The best way to see if your engine needs a different plug is to see what happens when you remove the power from the plug after the engine is started and running. If the engine is running OK with power supplied, but the rpm sags when power is removed, then the plus is not hot enough. As a rule of thumb, low nitro fuels (and I would consider 8% low nitro) need a hot plug. The OS A3 (A6) is a hot plug.
Due to cost, Brodak sells Fireball plugs for $5 and I have used them with no issues. Fireball makes a hot and medium-hot (what they call standard) plugs.

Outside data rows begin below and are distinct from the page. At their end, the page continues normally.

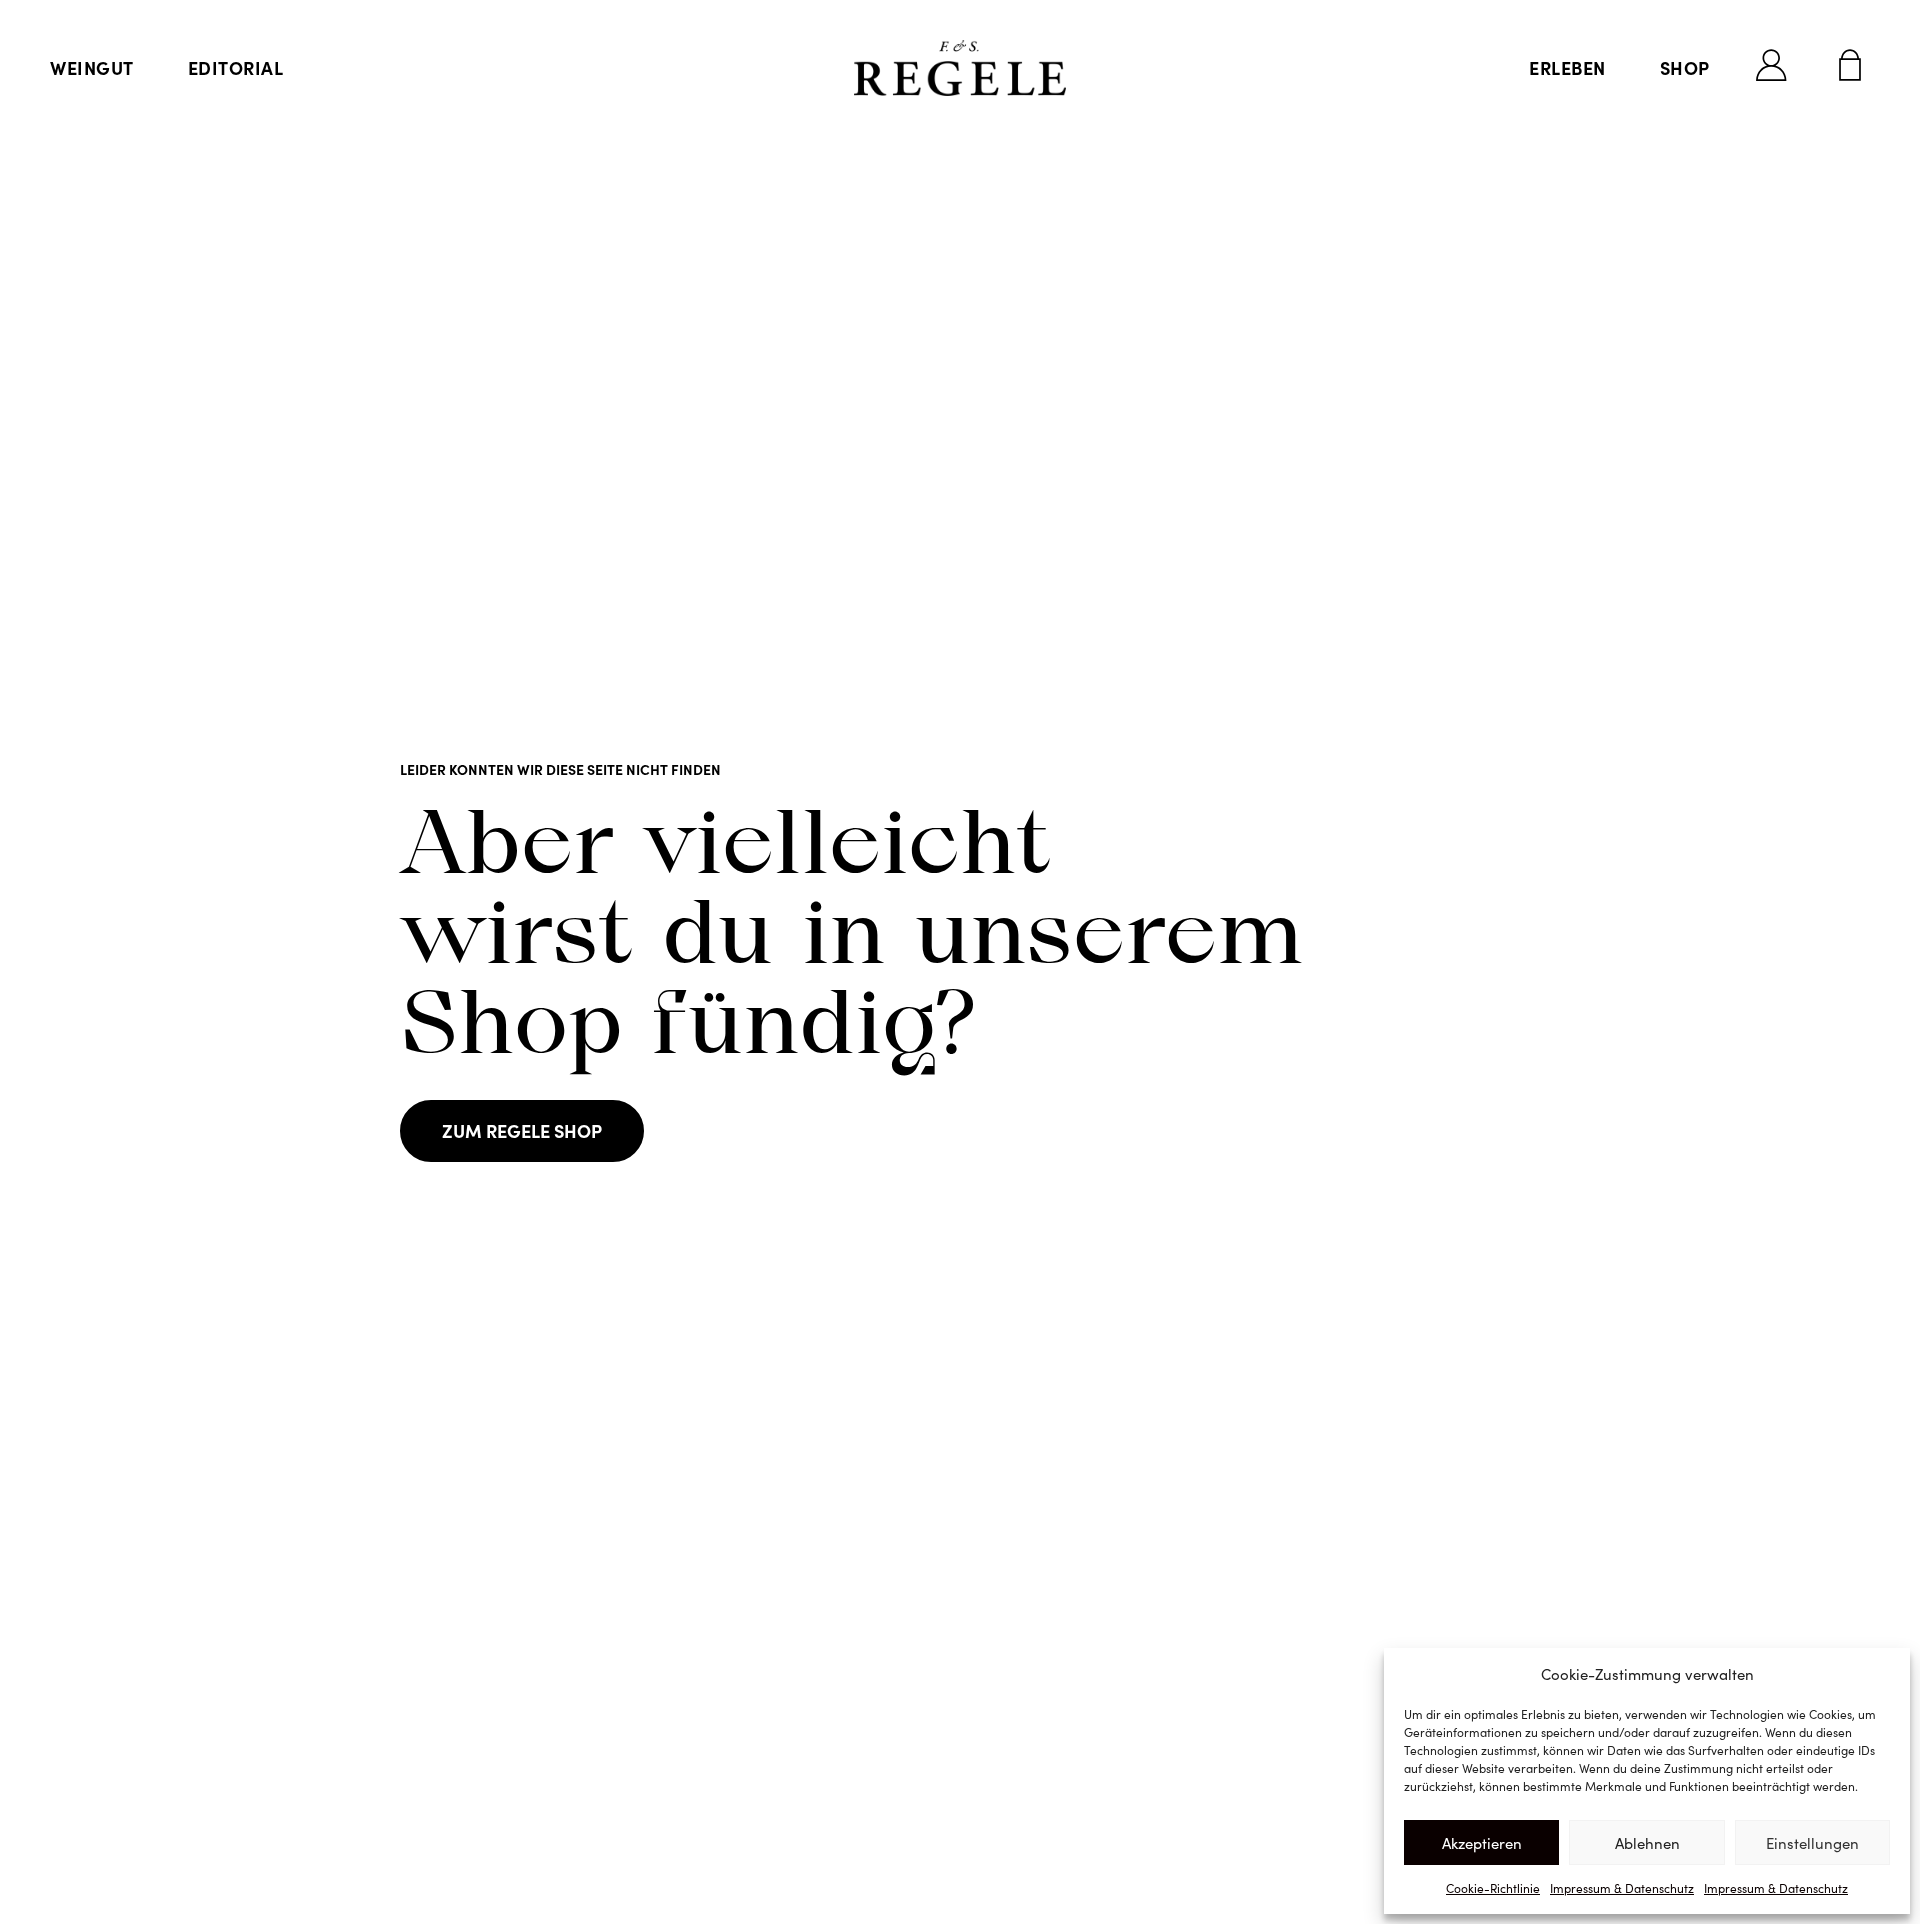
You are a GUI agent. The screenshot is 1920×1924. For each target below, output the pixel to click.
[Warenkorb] (1850, 65)
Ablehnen (1647, 1843)
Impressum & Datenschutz (1622, 1888)
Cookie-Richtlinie (1493, 1888)
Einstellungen (1812, 1843)
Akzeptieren (1482, 1843)
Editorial (236, 67)
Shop (1685, 67)
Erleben (1567, 67)
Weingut (92, 67)
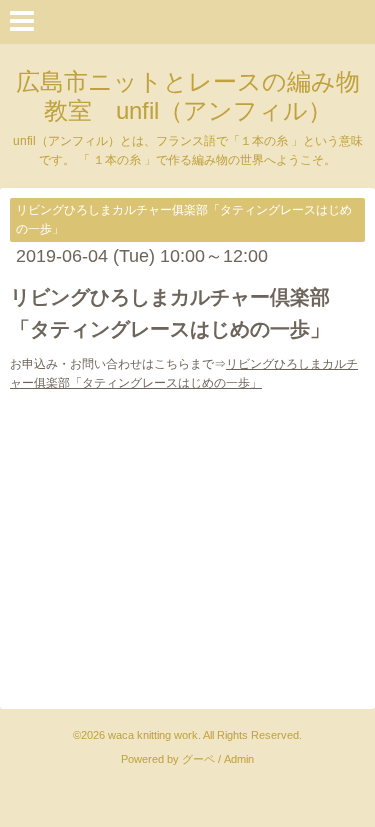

Also, for a CL engine application, I don't use a plug with an idle bar. Idle bar plugs are intended for RC engines with carburetors where the engine speed is varied. The 'idle' bar is just as stated. Helps keeps fuel off the plug element at idle conditions. Not needed for full speed CL application.
I don't have any insight as to whether the situation with glow plugs will get any better or not. I have a pretty good supply and I'm always keeping my eyes peeled just in case I run across something.
Colin McRae said;
"Also, for a CL engine application, I don't use a plug with an idle bar. Idle bar plugs are intended for RC engines with carburetors where the engine speed is varied. The 'idle' bar is just as stated. Helps keeps fuel off the plug element at idle conditions. Not needed for full speed CL application. "
Some of us use idle bar plugs for a reason. It acts as a barrier to protect the element against debris getting into that chamber and distorting, damaging or shorting the element. It also give carbon a place to form instead of inside the chamber or covering it up as it accumulated. If you fly ringed engines or have any appreciable amount of castor oil in your fuel, it will make carbon when it runs and it will build up where ever it can stick to. I have seen plugs that have been in an engine so long that the opening under the idle bar gets covered up and the engine starts running rough, but the engine would still run. This is usually a gradual process. If the idle bar wasn't there , it would accumulate right over the element in less time. It may chose to quit or really fall of at a bad time, like right before the model reaches the top of the wingover or just as you are finishing the clover!!
In R/C, fuel still needs to reach the element at all times. That is how a glow engine works, a catalytic reaction between the methanol and the metal the coil is made from. Have you even had an engine start without warning before you attached the battery? Happens all the time if conditions are right.